Manor Park Classics’ inaugural sale on April 27 will now include nine vehicles from the famous Vauxhall Heritage Collection, covering 85 years of the Luton company’s history.
The vehicles, all of which will be sold at no reserve, have been consigned for sale in order to right-size the Collection for its future move to a new location.
Roger Nowell, Manor Park’s Managing Director, emphasised the significance of the cars Vauxhall is selling: “This is likely to be the final opportunity to purchase any vehicles from one of the UK’s best-known manufacturer collections.

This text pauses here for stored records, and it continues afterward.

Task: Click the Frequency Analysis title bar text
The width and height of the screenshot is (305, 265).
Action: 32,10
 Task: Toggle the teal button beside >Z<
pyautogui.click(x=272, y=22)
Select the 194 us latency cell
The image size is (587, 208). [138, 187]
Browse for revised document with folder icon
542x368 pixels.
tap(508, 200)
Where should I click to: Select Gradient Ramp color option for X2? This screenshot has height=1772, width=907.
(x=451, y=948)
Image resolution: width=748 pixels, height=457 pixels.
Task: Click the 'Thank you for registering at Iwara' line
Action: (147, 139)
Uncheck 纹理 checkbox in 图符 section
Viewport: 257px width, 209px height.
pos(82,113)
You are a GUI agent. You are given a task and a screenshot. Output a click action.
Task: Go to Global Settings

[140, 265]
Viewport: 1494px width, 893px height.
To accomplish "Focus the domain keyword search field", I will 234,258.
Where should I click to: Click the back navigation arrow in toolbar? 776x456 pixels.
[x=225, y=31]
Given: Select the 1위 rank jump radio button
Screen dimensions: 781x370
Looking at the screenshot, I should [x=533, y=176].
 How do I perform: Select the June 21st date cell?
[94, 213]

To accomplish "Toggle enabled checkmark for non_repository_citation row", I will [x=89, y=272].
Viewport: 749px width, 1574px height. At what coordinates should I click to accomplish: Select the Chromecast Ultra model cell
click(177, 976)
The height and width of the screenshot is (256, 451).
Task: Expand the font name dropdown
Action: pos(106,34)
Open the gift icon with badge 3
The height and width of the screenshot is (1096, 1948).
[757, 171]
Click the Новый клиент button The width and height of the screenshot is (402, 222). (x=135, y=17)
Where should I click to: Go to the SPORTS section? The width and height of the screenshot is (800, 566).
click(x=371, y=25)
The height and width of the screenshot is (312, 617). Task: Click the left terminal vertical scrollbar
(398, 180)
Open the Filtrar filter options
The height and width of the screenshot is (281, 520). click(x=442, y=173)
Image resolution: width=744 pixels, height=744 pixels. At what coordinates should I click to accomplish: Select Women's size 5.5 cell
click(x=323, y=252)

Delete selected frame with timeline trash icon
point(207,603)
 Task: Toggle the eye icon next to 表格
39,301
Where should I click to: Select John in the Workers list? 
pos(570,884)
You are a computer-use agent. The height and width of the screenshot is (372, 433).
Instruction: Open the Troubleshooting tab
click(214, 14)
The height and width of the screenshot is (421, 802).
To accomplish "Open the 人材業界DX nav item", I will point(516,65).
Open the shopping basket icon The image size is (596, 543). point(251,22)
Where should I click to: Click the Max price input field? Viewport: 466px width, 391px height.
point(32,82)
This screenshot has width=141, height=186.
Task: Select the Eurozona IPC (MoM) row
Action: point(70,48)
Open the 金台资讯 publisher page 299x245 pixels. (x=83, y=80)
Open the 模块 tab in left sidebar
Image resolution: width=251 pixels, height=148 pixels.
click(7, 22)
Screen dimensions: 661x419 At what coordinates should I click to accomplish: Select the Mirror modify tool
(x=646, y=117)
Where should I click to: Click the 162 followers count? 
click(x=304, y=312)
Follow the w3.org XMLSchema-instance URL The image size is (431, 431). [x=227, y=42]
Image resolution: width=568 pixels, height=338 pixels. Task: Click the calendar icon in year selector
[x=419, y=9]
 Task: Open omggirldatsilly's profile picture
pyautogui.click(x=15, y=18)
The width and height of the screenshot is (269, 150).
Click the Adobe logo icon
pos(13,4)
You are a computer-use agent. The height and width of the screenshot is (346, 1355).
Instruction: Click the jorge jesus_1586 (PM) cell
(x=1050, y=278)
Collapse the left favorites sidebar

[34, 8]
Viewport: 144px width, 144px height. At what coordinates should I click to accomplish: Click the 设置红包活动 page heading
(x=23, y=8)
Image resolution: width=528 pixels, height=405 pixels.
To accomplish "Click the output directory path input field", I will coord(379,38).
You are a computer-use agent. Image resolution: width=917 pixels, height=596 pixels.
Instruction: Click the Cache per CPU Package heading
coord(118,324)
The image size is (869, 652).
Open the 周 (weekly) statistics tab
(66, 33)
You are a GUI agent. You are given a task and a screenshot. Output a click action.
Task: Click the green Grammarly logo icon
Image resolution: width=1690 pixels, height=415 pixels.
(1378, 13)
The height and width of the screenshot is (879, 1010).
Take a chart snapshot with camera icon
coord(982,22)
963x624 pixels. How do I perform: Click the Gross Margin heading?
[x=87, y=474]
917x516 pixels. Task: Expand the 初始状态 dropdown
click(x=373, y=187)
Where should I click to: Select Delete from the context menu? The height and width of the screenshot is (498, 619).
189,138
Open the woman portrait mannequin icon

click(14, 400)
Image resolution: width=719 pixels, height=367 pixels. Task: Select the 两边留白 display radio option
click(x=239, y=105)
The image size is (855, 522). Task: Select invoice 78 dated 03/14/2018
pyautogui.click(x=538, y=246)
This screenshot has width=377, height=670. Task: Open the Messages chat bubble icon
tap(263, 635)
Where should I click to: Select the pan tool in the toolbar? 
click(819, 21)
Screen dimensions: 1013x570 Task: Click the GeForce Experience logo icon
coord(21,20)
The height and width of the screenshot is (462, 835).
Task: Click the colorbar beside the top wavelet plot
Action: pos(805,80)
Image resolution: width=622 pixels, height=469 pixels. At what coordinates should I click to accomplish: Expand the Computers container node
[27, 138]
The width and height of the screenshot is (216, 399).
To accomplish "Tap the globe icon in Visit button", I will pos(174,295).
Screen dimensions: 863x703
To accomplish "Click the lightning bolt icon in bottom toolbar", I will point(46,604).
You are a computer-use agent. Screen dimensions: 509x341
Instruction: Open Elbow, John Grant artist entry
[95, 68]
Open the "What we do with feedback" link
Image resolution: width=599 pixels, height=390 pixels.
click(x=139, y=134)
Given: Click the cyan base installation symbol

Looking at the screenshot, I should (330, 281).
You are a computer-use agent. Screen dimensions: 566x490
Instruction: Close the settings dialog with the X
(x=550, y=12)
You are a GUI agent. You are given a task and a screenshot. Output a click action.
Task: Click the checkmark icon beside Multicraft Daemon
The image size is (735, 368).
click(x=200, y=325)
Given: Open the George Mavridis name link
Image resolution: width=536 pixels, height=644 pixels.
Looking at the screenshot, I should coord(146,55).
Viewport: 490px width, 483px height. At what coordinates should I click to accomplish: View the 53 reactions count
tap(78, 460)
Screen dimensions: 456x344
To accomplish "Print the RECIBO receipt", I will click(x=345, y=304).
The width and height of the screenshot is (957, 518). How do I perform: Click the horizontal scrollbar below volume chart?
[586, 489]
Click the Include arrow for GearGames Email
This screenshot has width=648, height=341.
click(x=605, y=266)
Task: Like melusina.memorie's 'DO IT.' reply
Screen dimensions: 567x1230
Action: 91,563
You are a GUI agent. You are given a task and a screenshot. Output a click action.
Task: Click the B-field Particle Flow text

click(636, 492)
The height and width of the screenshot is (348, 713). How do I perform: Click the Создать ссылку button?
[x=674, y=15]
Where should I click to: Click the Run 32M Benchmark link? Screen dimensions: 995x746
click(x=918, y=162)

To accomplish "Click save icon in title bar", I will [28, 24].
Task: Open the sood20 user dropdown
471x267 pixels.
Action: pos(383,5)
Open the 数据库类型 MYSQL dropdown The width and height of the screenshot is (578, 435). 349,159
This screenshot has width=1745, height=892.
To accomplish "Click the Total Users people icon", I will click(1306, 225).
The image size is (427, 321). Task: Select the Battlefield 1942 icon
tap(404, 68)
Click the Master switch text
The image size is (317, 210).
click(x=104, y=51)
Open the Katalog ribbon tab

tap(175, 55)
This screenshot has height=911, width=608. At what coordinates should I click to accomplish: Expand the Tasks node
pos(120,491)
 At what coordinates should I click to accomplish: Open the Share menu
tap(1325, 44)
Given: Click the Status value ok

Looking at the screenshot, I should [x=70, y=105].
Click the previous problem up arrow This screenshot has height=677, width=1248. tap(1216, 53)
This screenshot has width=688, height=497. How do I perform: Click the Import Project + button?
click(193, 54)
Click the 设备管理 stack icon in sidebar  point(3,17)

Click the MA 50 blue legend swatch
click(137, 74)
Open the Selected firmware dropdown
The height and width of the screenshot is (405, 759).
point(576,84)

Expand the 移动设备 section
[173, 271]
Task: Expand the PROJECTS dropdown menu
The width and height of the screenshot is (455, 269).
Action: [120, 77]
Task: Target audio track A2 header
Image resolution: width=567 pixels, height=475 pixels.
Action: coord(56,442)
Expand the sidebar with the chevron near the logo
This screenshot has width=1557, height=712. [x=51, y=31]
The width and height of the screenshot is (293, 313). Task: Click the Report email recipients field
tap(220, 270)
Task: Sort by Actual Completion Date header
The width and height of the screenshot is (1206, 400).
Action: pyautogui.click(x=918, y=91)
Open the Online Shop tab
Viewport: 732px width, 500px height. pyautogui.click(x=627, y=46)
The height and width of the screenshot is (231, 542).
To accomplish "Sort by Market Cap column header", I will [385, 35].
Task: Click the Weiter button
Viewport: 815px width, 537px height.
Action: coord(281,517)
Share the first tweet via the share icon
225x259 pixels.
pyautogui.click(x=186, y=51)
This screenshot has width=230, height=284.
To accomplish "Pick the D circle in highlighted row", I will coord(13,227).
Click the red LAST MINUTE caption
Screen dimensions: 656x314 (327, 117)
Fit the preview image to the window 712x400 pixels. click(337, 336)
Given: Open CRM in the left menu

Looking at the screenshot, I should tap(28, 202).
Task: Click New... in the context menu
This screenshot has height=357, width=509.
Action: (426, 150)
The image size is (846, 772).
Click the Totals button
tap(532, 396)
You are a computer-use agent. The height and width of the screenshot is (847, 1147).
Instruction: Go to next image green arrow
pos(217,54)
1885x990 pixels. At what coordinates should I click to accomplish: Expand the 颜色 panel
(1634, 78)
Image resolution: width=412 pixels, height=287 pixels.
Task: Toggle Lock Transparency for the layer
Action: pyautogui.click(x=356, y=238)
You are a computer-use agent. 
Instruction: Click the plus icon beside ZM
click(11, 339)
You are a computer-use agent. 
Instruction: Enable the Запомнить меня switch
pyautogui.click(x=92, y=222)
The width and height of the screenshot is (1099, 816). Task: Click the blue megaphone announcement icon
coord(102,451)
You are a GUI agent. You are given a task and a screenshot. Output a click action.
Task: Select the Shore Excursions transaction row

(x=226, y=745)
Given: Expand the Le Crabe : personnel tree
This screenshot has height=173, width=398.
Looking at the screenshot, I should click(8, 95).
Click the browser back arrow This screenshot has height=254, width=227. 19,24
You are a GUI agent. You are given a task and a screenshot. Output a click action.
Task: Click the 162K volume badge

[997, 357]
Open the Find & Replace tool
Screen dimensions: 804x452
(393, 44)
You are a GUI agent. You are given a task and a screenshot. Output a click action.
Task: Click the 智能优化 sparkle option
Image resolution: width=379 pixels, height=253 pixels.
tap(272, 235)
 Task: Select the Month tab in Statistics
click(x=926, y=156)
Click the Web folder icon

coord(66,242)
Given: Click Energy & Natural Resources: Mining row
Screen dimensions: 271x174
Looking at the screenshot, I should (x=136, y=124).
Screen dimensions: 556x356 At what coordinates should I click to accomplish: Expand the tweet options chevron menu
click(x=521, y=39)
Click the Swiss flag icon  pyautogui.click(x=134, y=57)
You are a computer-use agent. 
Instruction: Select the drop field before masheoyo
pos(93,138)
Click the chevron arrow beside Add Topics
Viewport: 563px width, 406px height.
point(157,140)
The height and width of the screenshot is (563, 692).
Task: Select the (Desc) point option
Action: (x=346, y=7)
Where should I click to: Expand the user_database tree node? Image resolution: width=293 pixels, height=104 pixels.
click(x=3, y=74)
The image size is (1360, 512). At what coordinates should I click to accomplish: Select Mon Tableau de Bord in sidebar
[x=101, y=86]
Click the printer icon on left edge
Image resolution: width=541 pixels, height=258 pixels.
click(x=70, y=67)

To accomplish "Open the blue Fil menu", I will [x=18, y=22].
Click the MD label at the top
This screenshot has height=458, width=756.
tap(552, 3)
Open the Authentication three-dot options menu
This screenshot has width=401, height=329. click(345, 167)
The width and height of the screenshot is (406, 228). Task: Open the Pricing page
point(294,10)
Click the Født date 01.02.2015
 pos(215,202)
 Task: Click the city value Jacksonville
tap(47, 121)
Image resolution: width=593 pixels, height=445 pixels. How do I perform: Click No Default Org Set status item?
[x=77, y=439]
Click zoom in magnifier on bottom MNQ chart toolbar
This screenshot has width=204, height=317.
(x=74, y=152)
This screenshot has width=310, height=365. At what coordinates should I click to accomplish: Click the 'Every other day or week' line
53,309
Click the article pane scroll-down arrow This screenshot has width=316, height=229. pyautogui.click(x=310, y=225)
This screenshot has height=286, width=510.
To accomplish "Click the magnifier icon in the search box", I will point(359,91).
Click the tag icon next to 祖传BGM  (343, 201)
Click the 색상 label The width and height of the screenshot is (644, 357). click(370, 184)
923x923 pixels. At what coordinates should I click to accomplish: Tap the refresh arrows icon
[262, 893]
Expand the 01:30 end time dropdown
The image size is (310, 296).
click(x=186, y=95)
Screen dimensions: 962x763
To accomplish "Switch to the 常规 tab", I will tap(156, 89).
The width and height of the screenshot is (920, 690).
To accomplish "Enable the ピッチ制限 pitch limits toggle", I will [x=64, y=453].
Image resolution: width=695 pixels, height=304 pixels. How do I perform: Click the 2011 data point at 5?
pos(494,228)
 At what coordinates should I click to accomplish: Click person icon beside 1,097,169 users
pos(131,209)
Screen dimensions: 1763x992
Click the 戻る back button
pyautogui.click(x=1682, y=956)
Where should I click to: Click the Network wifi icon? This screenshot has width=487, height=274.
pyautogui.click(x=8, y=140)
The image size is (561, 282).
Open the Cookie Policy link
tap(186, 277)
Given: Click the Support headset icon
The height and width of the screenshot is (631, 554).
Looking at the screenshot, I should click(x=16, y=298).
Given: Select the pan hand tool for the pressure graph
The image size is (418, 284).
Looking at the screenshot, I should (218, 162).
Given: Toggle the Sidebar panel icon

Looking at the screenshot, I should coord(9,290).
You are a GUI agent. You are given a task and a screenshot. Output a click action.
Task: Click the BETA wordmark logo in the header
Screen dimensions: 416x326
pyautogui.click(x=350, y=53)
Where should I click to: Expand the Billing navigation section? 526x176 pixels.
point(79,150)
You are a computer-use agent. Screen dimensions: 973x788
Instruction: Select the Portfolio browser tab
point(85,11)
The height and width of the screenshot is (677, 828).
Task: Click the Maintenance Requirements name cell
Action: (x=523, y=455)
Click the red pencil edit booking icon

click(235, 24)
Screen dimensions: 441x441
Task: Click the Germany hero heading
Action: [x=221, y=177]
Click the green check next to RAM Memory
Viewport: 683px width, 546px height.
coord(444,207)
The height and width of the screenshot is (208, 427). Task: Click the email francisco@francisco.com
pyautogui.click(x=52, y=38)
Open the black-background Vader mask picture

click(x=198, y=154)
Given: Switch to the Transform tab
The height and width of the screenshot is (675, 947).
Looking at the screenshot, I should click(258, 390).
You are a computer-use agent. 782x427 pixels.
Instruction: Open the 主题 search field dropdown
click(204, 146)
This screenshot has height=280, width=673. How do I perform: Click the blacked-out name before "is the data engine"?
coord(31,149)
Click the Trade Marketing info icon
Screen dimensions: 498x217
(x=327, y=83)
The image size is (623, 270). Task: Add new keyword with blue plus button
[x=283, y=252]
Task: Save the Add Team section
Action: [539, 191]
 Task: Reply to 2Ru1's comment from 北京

As interim custodians of the entire collection, which is now based at Vauxhall’s Ellesmere Port plant just 20 minutes away from our premises, Manor Park Classics was seen as the perfect partner to look after the sale of the vehicles. And while we already have many stand-out cars consigned for our first sale, on April 27th, the Vauxhalls are bound to command huge interest, due to their provenance, condition and originality.”
The oldest vehicle being offered for sale is a 1929 R-type 20/60, which was the first car to be manufactured after Vauxhall had been bought by General Motors. The R-type became the staple of the Vauxhall range until 1930 and marked a departure from many of Luton’s engineering norms, with the adoption of a central gearshift, single-plate clutch and 12-volt electrics. KSK 247 has been owned by Vauxhall for many years, and while complete and in good condition, will need some light recommissioning.
Joining the R-type from the pre-war years is Vauxhall’s magnificent and imposing Big Six BXL limousine from 1937, which is in excellent running order and a well-used Collection car. With accommodation for seven, and body by Grosvenor, this model would have been staple VIP transport for municipalities and companies around Britain, its inline six-cylinder engine providing a level of refinement matching more expensive models from Rolls-Royce or Daimler, but at a fraction of their prices.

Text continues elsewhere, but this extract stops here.